Un grande aiuto in questo versante è venuto da strumenti ad alta tecnologia, i cosiddetti rilevatori di banconote false, in grado di riconoscere con alti margini di sicurezza, quelle non legali.
Si tenne anche conto dei non vedenti, che in Europa sono oltre 7 milioni, furono contattati i rappresentanti di questa categoria speciale di cittadini europei, e con loro si concordarono gli accorgimenti tecnici in grado di rendere la moneta fruibile, con i caratteri speciali idonei a individuare i vari tagli.
Un lungo viaggio quello della valuta europea, durato 15 anni, che attesta i risultati della moneta unica circolante in zona euro. L’euro si è presentata come moneta forte, solida, ha subito le insidie della crisi economica che si è scatenata nel 2007, eppure, malgrado la scossa e i contraccolpi in termini finanziari, c’è stata una buona tenuta. La politica monetaria della BCE, volta negli ultimi anni, a riportare su valori accettabili il tasso d’inflazione, ha esercitato la sua influenza, anche se siamo ancora lontani dai target ideali.

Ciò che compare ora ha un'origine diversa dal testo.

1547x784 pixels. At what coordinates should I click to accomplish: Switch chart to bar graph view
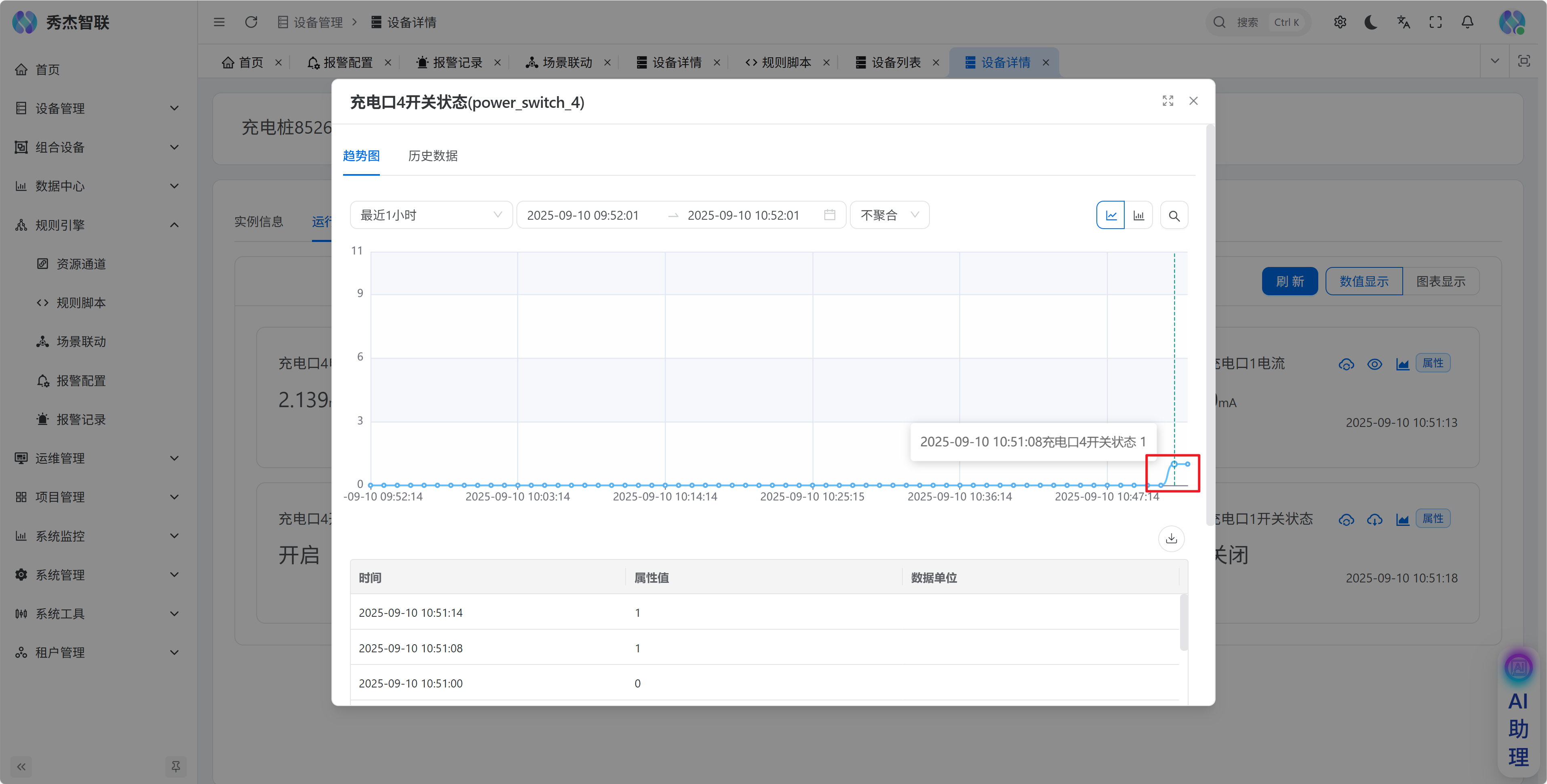pos(1139,216)
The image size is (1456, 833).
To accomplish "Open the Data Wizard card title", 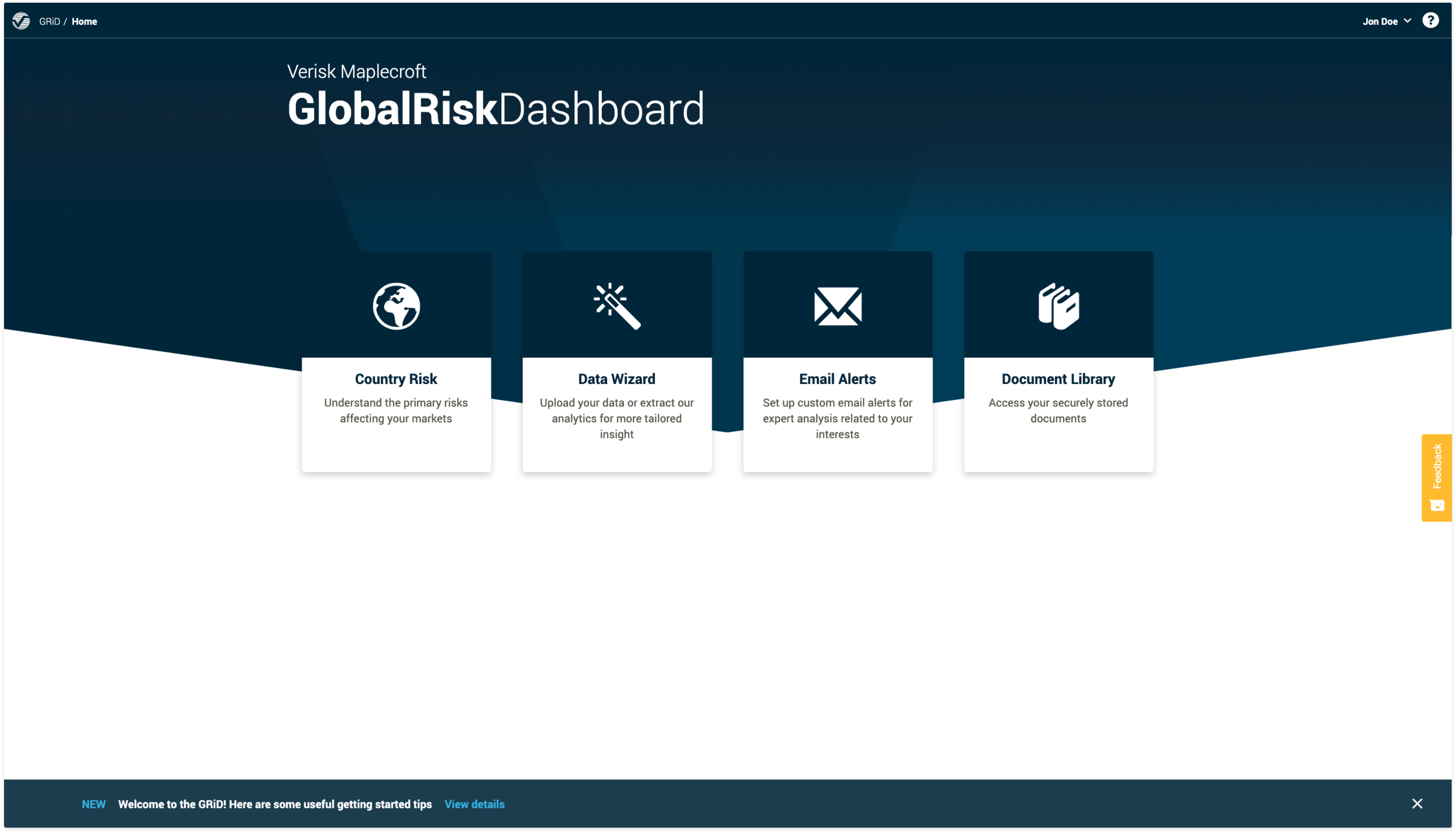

L’economia europea, secondo i dati degli ultimi trimestri, dimostra di essere in crescita, anche il tasso di disoccupazione rientra in margini più accettabili, ma l’euro si avvicina pericolosamente alla parità col dollaro. Il biglietto verde ha accelerato parecchio alla fine del 2016, e non sembra avere intenzione di arretrare. Mentre l’euro perde terreno sul dollaro, accade il contrario con la sterlina, divisa che sembrava una roccaforte inespugnabile in Europa. Ad ottobre scorso, all’International Currency Exchange, in uno dei sei aeroporti di Londra, sono stati offerti 97 centesimi di euro per una sterlina. Un cambio che non sorprende, visti gli effetti della Brexit. Nel volgere di un anno, i timori dei mercati hanno avuto riflessi pesanti sui cambi, e la sterlina ha perso un quinto del suo valore, dal giorno del referendum il 15% della valutazione. Bisogna tuttavia precisare che i cambiavalute offrono in genere prezzi meno vantaggiosi rispetto ai cambi ufficiali delle divise. Ma resta comunque un segno importante che mette in rilievo una tendenza.
L’euro in Italia è più odiato che amato, ma del resto, un leale confronto di prezzi tra le due valute (con la lira), lascia veramente perplessi, se si considera l’aumento vertiginoso dei prezzi in 15 anni di moneta unica. Eppure, in un mondo sempre proiettato sulle trasformazioni e il progresso, pensare di tornare indietro sembra utopia, un azzardo perfino pericoloso, dati i rischi. E così quest’avventura che ci ha portato in un’altra dimensione, che ci ha fatto misurare con i fili tesi della globalizzazione, ha un suo senso nel terzo millennio.
Certamente ci sono aspetti che richiedono interventi e riforme, ma riprendere la via dell’autonomia significherebbe essere anacronistici nei confronti della storia, innescare un processo che riporterebbe l’Europa degli stati sovrani verso pericolosi nazionalismi e instabilità geopolitica. Com’è sempre stato, alla fine sarà la libera autodeterminazione dei popoli a decidere il destino futuro dell’Europa, con il semplice esercizio del diritto di voto, nello spazio esiguo d’una cabina elettorale, porto franco della democrazia.